• Time for Trump to spill his Asia policy



    AS President Donald Trump of the United States has just embarked on his first substantial Asia trip, it would have been normal for international and regional pundits to ponder on his potential pronouncement of a renewed Asia-Pacific strategic policy, since the “pivot to Asia” or “rebalancing” strategy propounded by the previous Obama administration has all but been scrapped, or at least not pursued with any degree of enthusiasm by the Trump administration.

    But, alas, the norm is perhaps out of the norm in this case. For the Trump administration does not seem to care or bother too much about foreign policy or grand international design at all. The American president’s policy attention, and that of most members of his senior-most circle, appears to be trained exclusively on the relentless pursuit of his “America First” campaign slogan. Instead of negotiating broader and deeper free trade agreements with more countries around the world so that more Americans and their counterparts in other countries can enjoy cheaper goods and services, Trump is obsessed with “bringing manufacturing back to America,” posing in the White House every few days with sundry foreign CEOs who promise to relocate their factories to America, or to register their headquarters there.

    When Trump did venture out of America, like during his last trip to Europe, instead of acting the part of the resolute leader of the free world, he assumed the part of the nagging chief debt collector, haranguing European countries for not shouldering their (financial and other) share in the US-formed and -led North Atlantic Treaty Organization NATO). Foreign policy, and America’s crucial role in the world in general, simply does not register as important in the presidential frame of mind.

    Instead, US foreign policy appears to be sporadic, uncoordinated and reactive at best since Trump took office. When the ever maverick North Korea launched yet another long-range missile or conducted another nuclear test, or even just bragged about attacking Guam, Trump reacted with colorful and similarly bombastic language of his own, often in short Twitter messages. The US president and his secretary of state also appear to contradict each other in their public utterances, with Trump rebuking Tillerson (again) in social media.

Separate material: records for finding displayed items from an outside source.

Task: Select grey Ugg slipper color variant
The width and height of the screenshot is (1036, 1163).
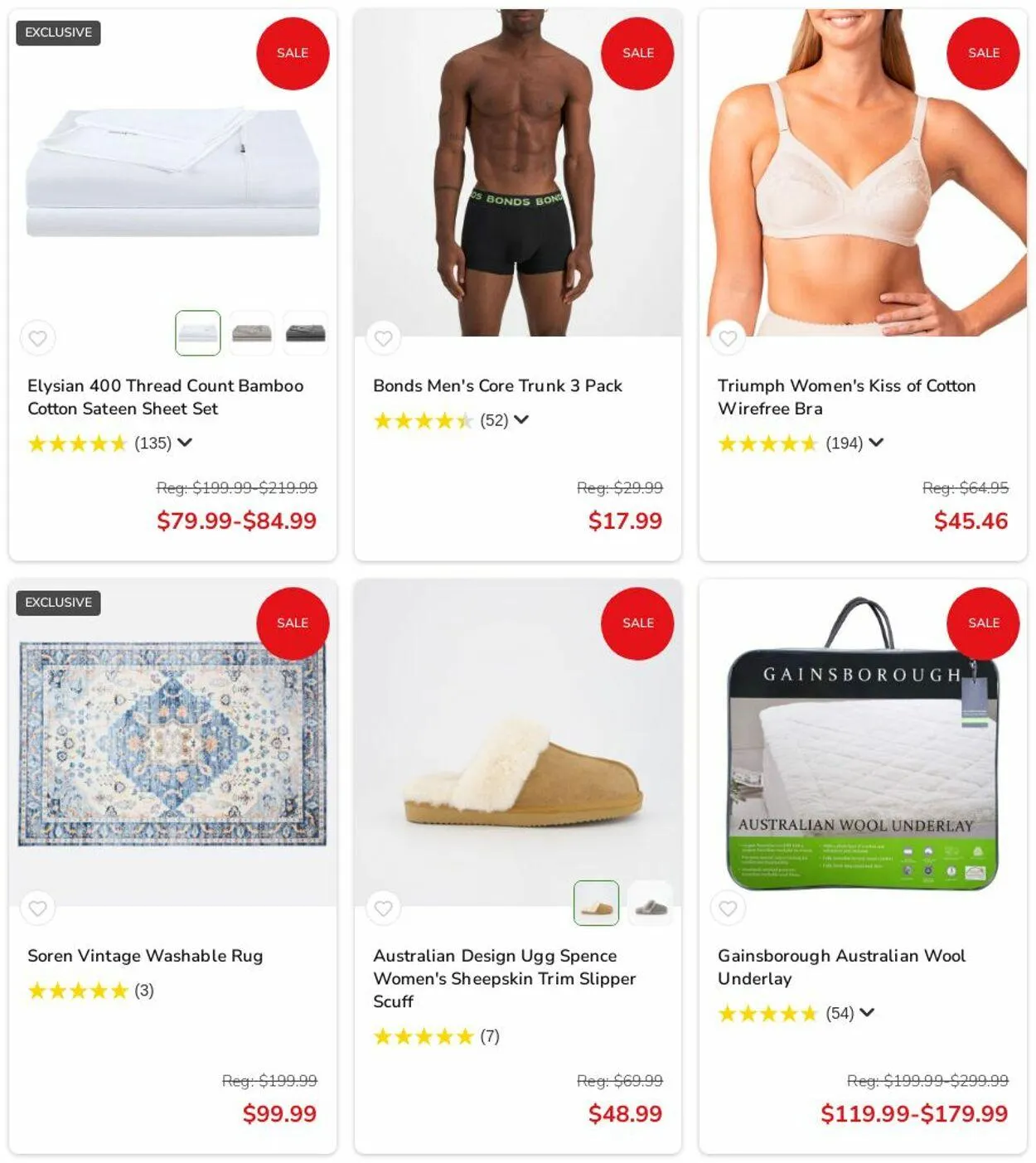Action: point(651,904)
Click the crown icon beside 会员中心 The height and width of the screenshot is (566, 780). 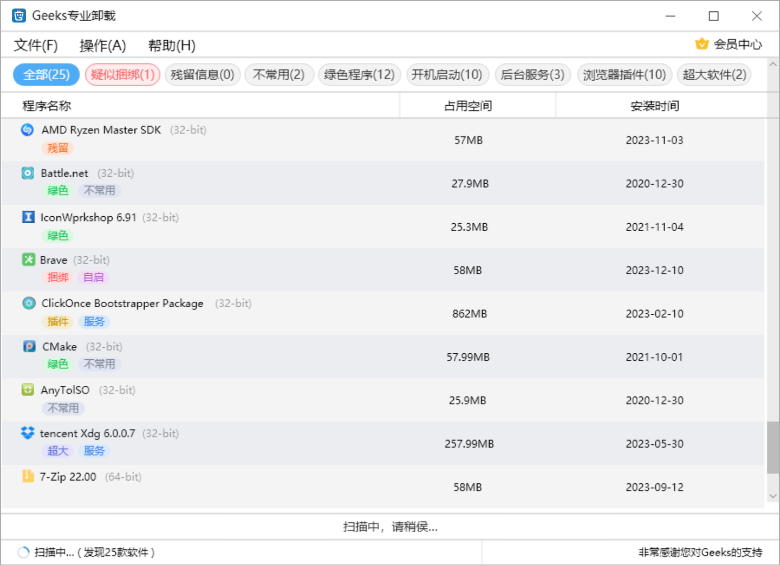pos(702,44)
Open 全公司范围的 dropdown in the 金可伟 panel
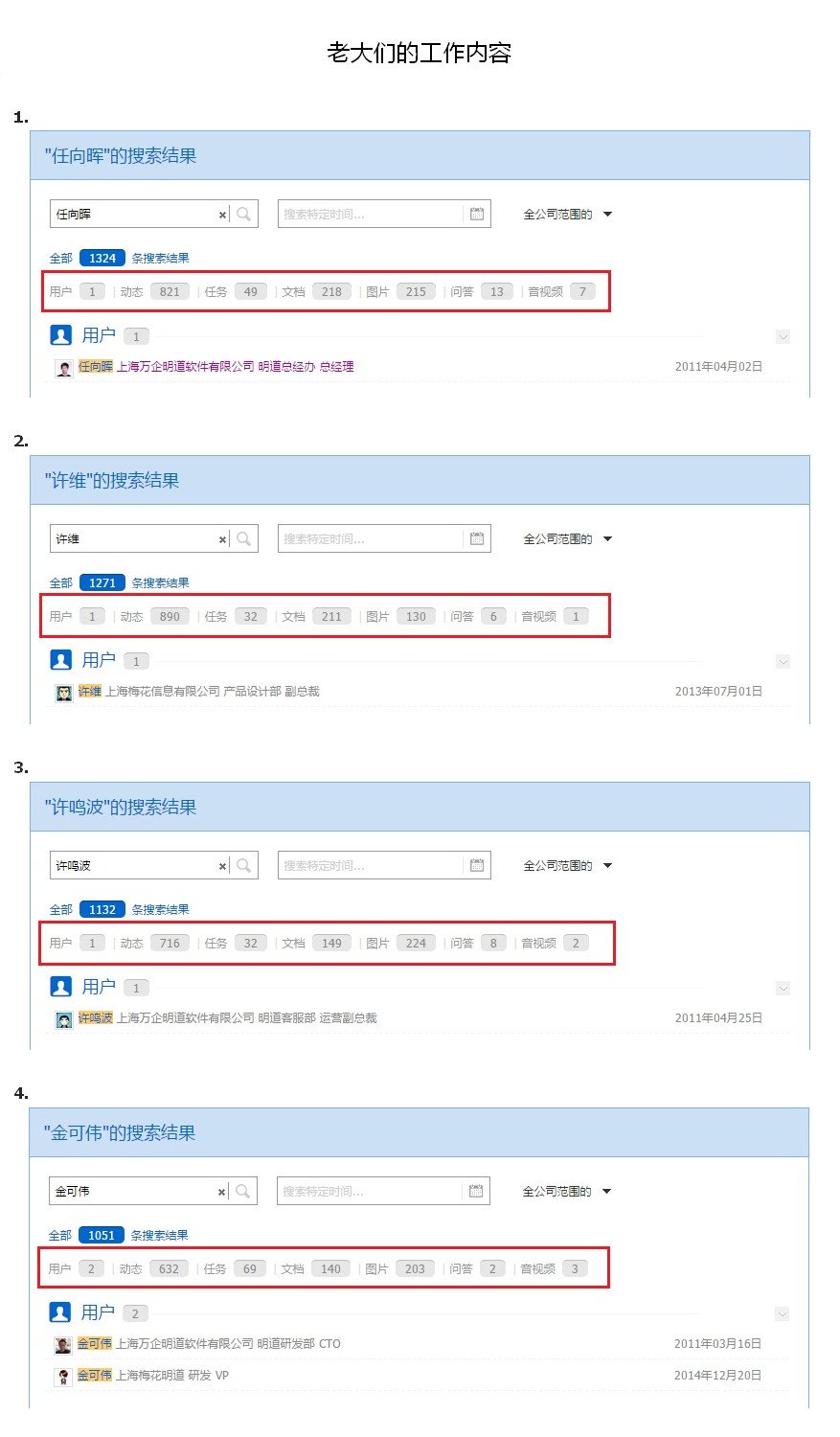The image size is (840, 1437). coord(566,1191)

    Some pundits have noticed the recent use of the term “Indo-Pacific” instead of “Asia Pacific” to describe this part of the world by many in the Trump administration, including Trump himself, and surmised at the subtle potential shift of US strategic policy in the region. I frankly think it rather pathetic that the Trump administration is so nowhere near a clear and coherent articulation of its global or regional foreign and strategic policies, that we have to resort to parsing nuances in geopolitical nomenclature to remotely guess at what could possibly could be the Trump administration’s global or regional intentions, or if there will ever be one. Even if “Indo-Pacific” were to encompass the Indian Ocean in addition to the traditional Pacific Ocean only, it would still be only a reflection of existing US presence in these regions, with for example the US air base at Diego Garcia, some remote Indian Ocean island. The rapprochement with India after decades of somewhat chilly ties is also nothing new, and dates back to at least the Obama administration, when a nuclear technology transfer deal was signed, testifying to the already resuscitated US-India relations.

    But the North Korea issue is indeed front and center in this part of the world. As the trials of the two accused Kim Jong-nam assassins get underway, Malaysians are nowadays vividly reminded again of the relentlessness of the North Koreans in pursuing regime preservation, even to the reckless detriment of the interest of other countries, such as the taking of hostages of Malaysian diplomats in Pyongyang. Trump has to seek consensus among the major powers in the region most of which he will be visiting, in order for them to not react differently when concerted efforts are being applied to resolve the crisis.

    The US-Philippine relationship has perhaps not been as close as just slightly more than a year before, despite the two being treaty allies. As both presidents pride themselves in being straight talkers, they would have to talk straight to each other in private to try to resolve what are actually considered differences that have drawn the two countries apart, and what would be some unifying elements that could help patch them up. Closer joint counterterrorism efforts come immediately to mind.

    Trump must stop speaking to foreign audiences as if he is still on the American domestic campaign trail. If America is still willing to shoulder the heavy global responsibility of being a superpower, then its leader must enunciate the intention and steps for doing so, for none seems to be forthcoming at the moment, and many are left wondering how much longer this region can remain adrift.